On April 20, the World Bank approved a $50 million (€46 million) credit line for Myanmar's COVID-19 response. The Myanmar government has also allocated a budget of 2.4 billion Myanmar Kyats ($17 million, €15.75 million) for taking preventive measures in camps for internally displaced persons throughout the country, and millions more have been sent by private donors, NGOs and international aid organizations.
But much of the cash is meant to be used to boost the country's minimal intensive care capacity — mostly in Yangon, Myanmar's most populous city and the epicenter of the country's outbreak. This kind of healthcare is mostly inaccessible to people outside of urban centers.

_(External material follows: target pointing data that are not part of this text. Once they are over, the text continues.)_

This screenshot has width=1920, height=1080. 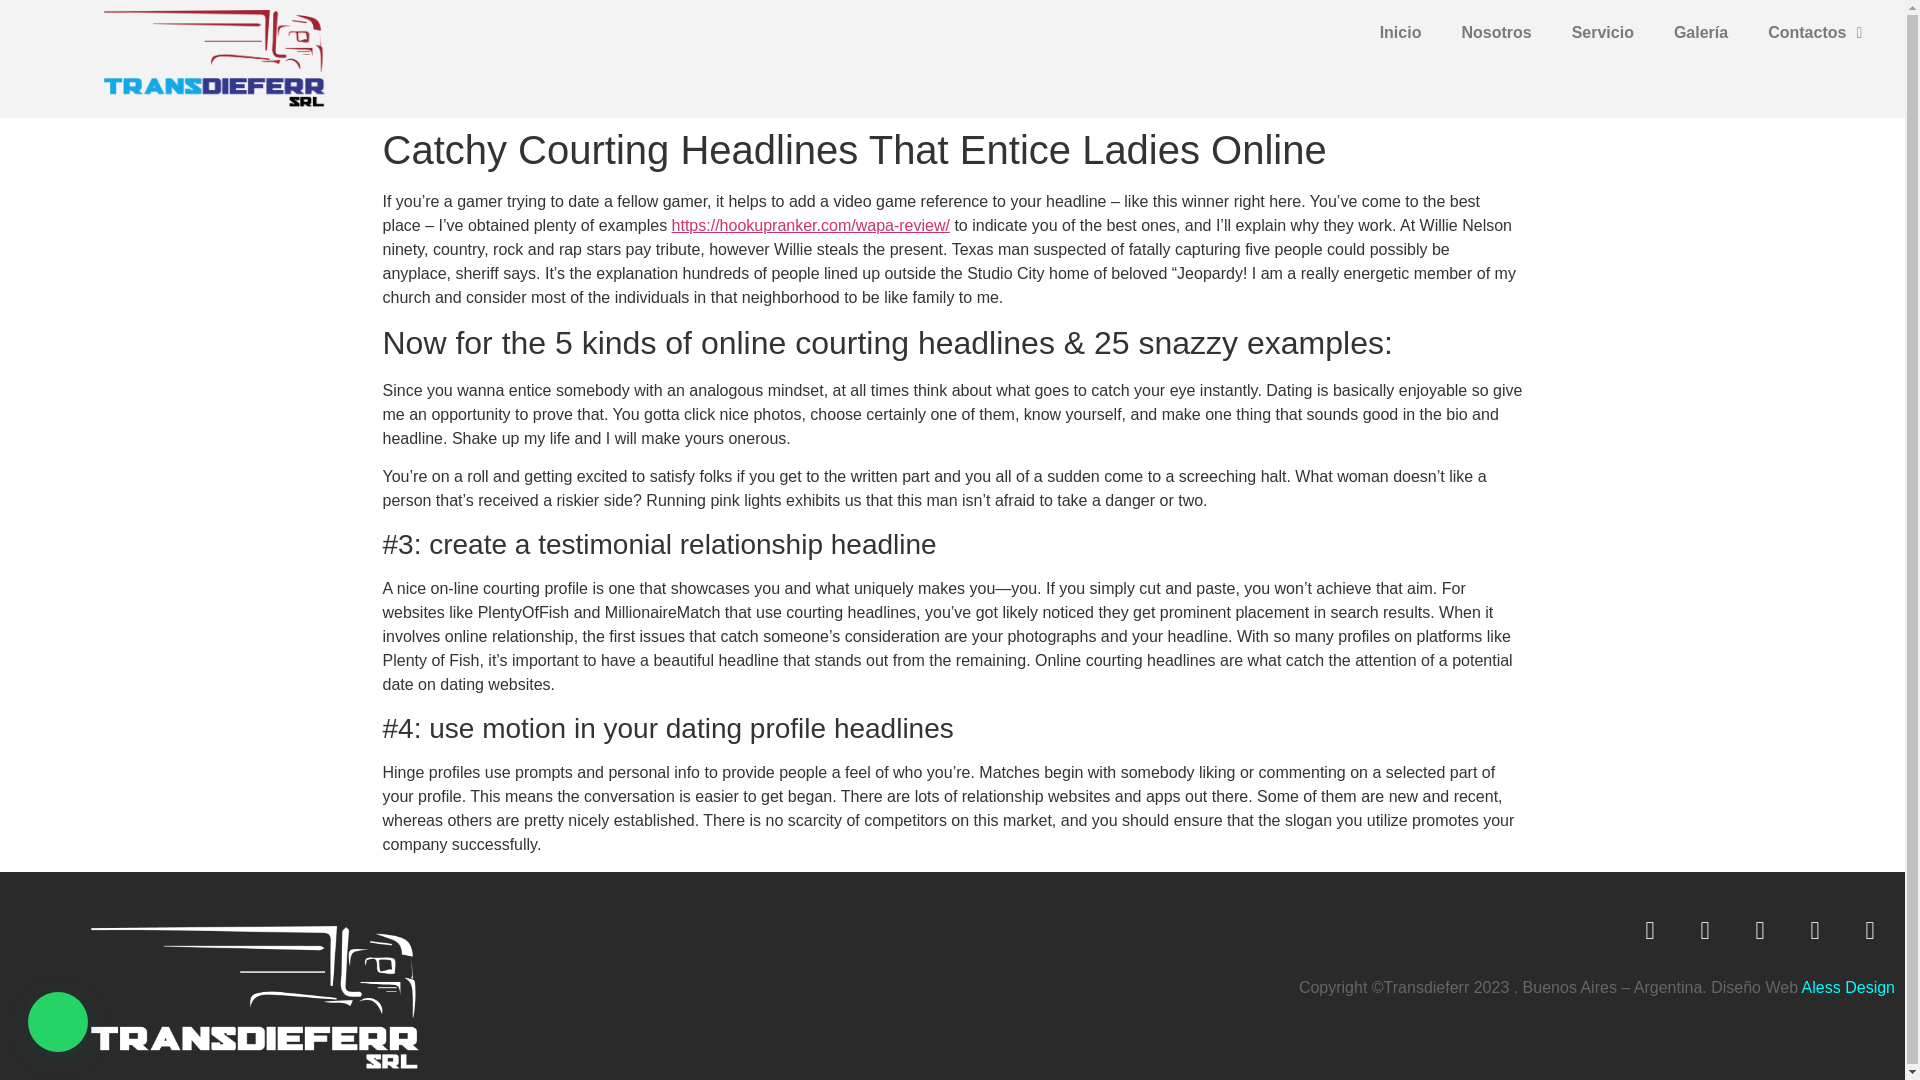 What do you see at coordinates (1400, 32) in the screenshot?
I see `Inicio` at bounding box center [1400, 32].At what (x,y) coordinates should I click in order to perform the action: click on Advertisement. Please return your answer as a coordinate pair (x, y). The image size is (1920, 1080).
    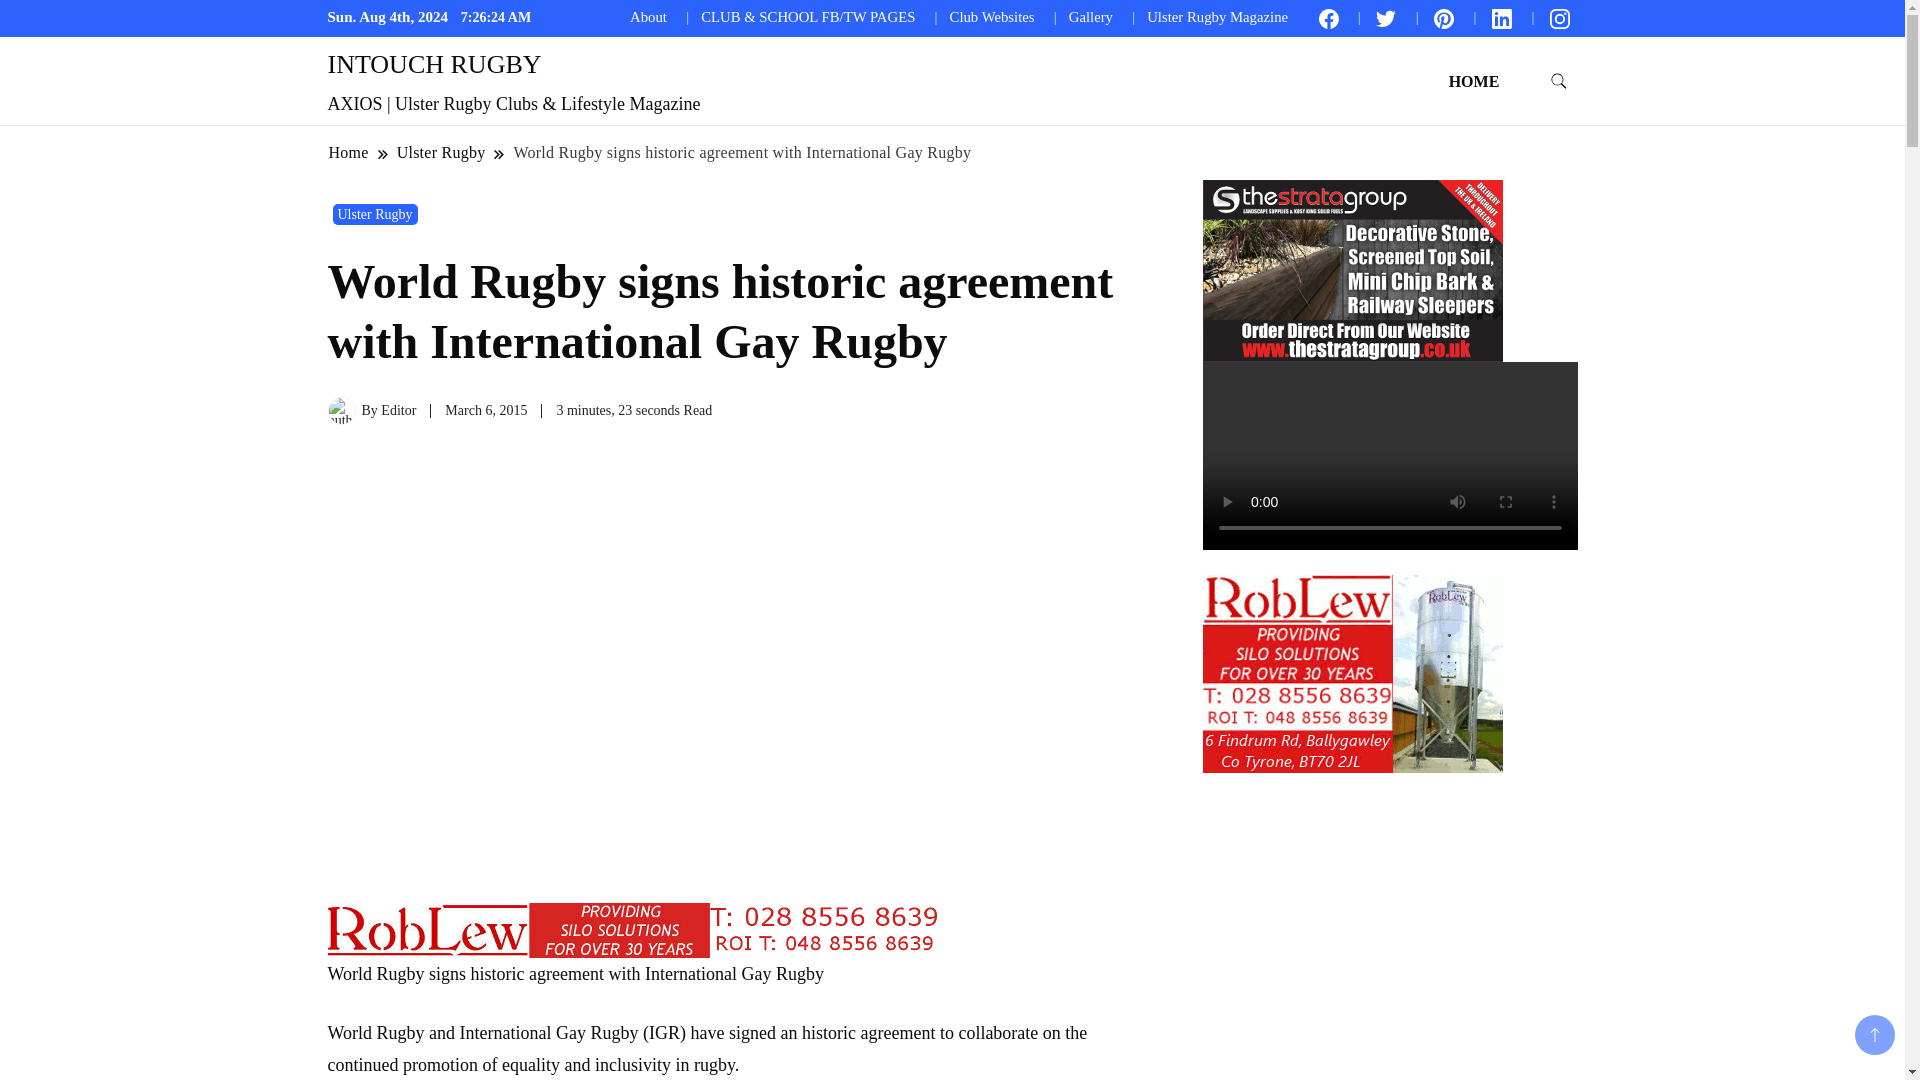
    Looking at the image, I should click on (1351, 926). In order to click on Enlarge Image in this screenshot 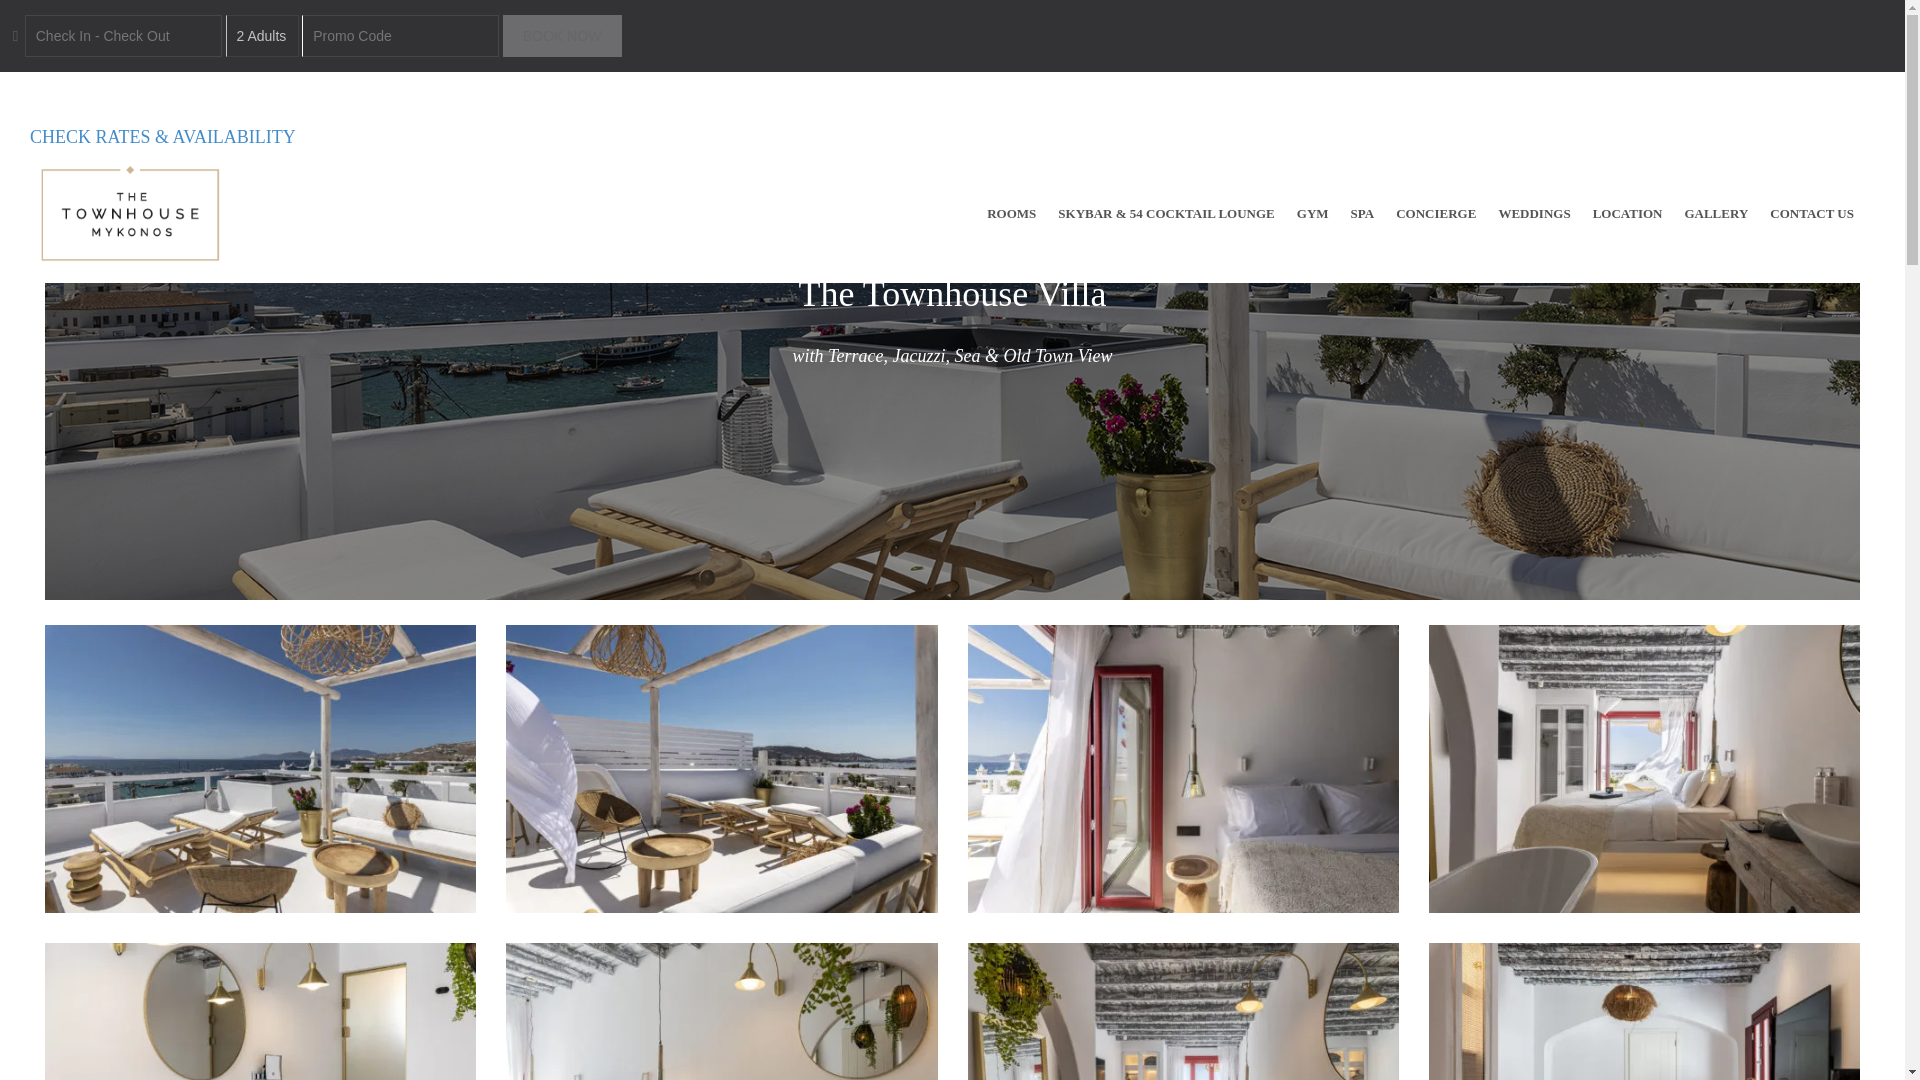, I will do `click(1644, 768)`.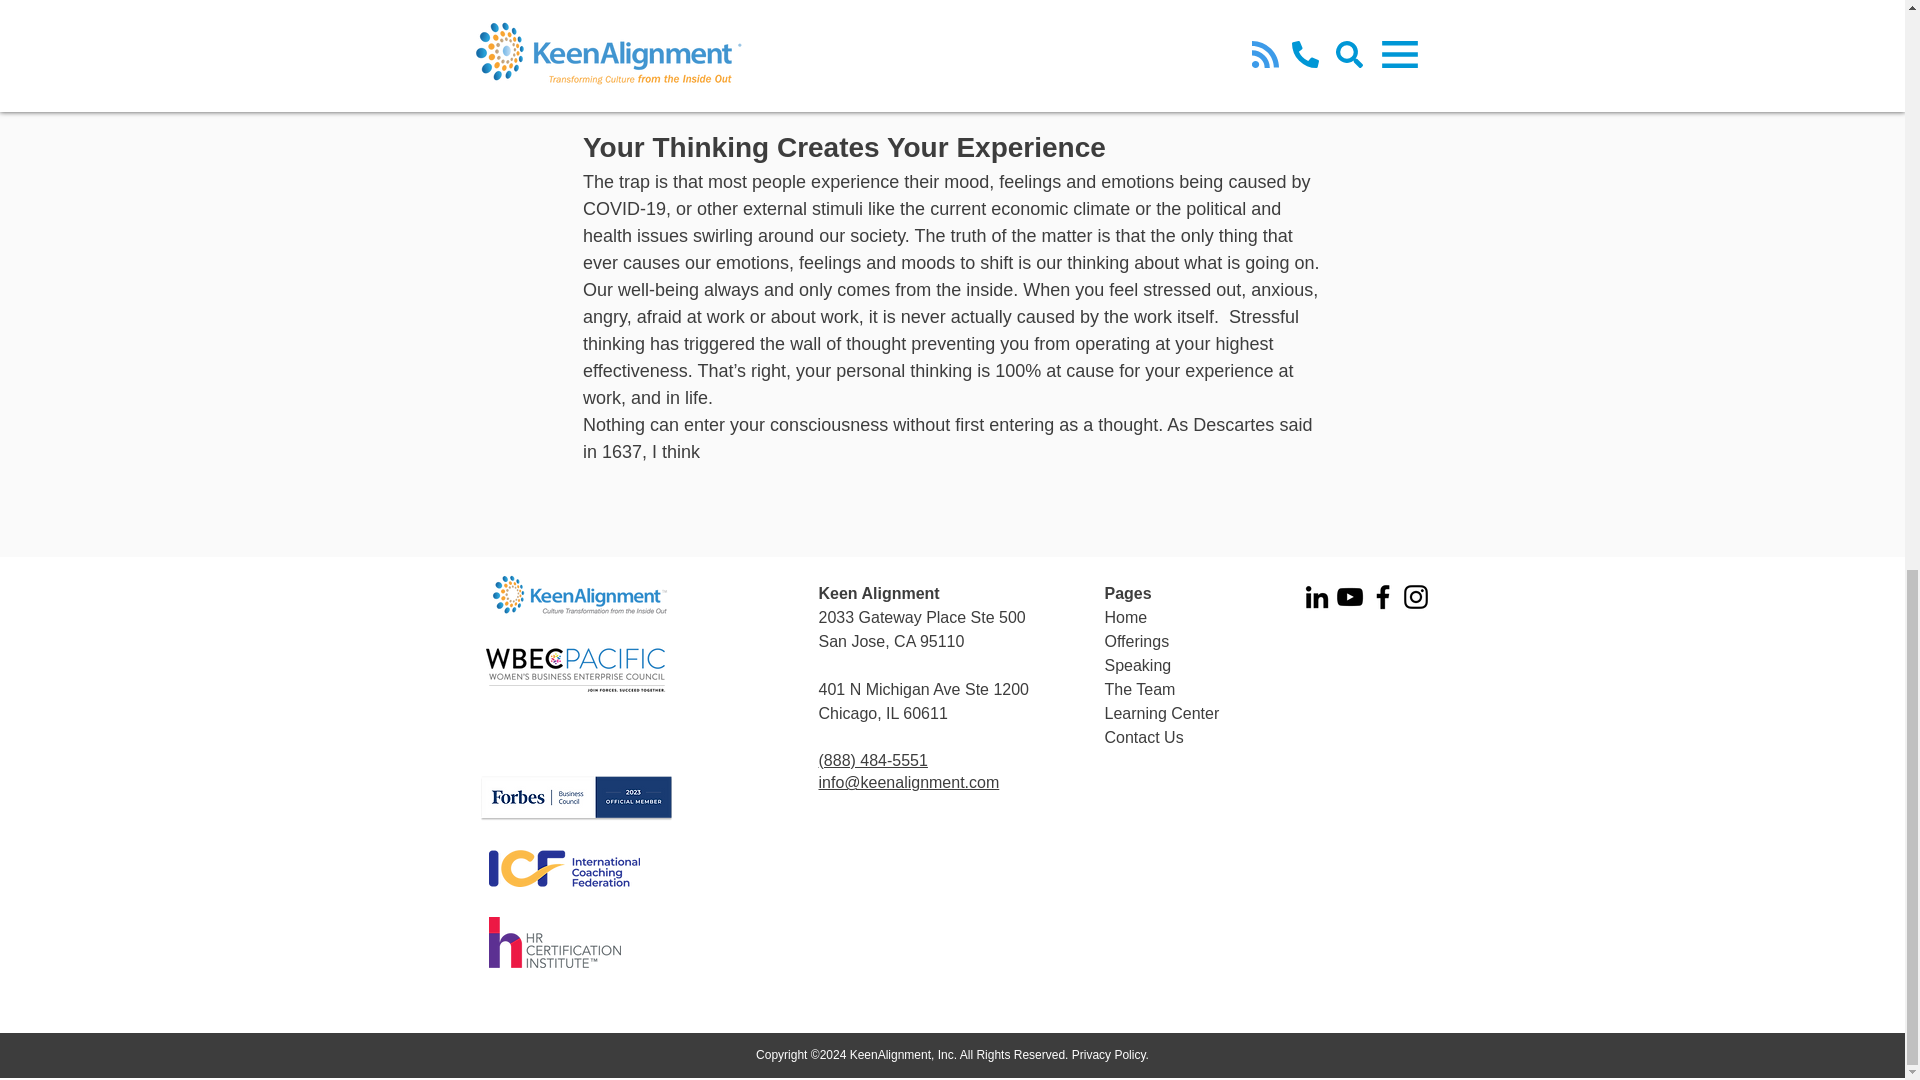 The width and height of the screenshot is (1920, 1080). I want to click on Speaking, so click(1138, 664).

Critics also question whether donations to the central government will reach health networks operated by ethnic groups themselves. "It's like they're trying to destroy the existing federal structure if they're only supporting the central government. They're making all of the ethnic groups access funding through the government," said Naw Wahkushee.
Naw Wahkushee added that for the Karen National Union (KNU), its own healthcare system is more effective, as people can access services and material in their own language and region. Additionally, most groups are involved in educating people and implementing their own measures to curb the spread of COVID-19. Those measures in Karen state include screening the temperature of people crossing district lines and setting up their own isolation centers.
A big concern
Even while Myanmar uses the aid to develop its central health system, most of the country doesn't have the infrastructure to manage a pandemic. "Most people in Myanmar who die of this are going to die at home," said Davis. "The idea of flattening the curve, that may be relative in Mandalay and Yangon, but in the villages, they're going to die at home."
Critics also say that the aid devoted to internally displaced people's camps is unlikely to reach all of those in need, and would not be enough to offset what is lost in blocked humanitarian assistance and supply deliveries, which have been hindered due to closed borders. Roughly 241,000 displaced people are living in such camps throughout the country, according to the United Nations Office for the Coordination of Humanitarian Affairs.
"It's a big concern for us that there will be hunger, after they closed the border, and because of the economic crisis of the situation. It's not as easy to transport supplies as it was before," says Naw Wahkushee. "We are calling for every group to work together to save lives."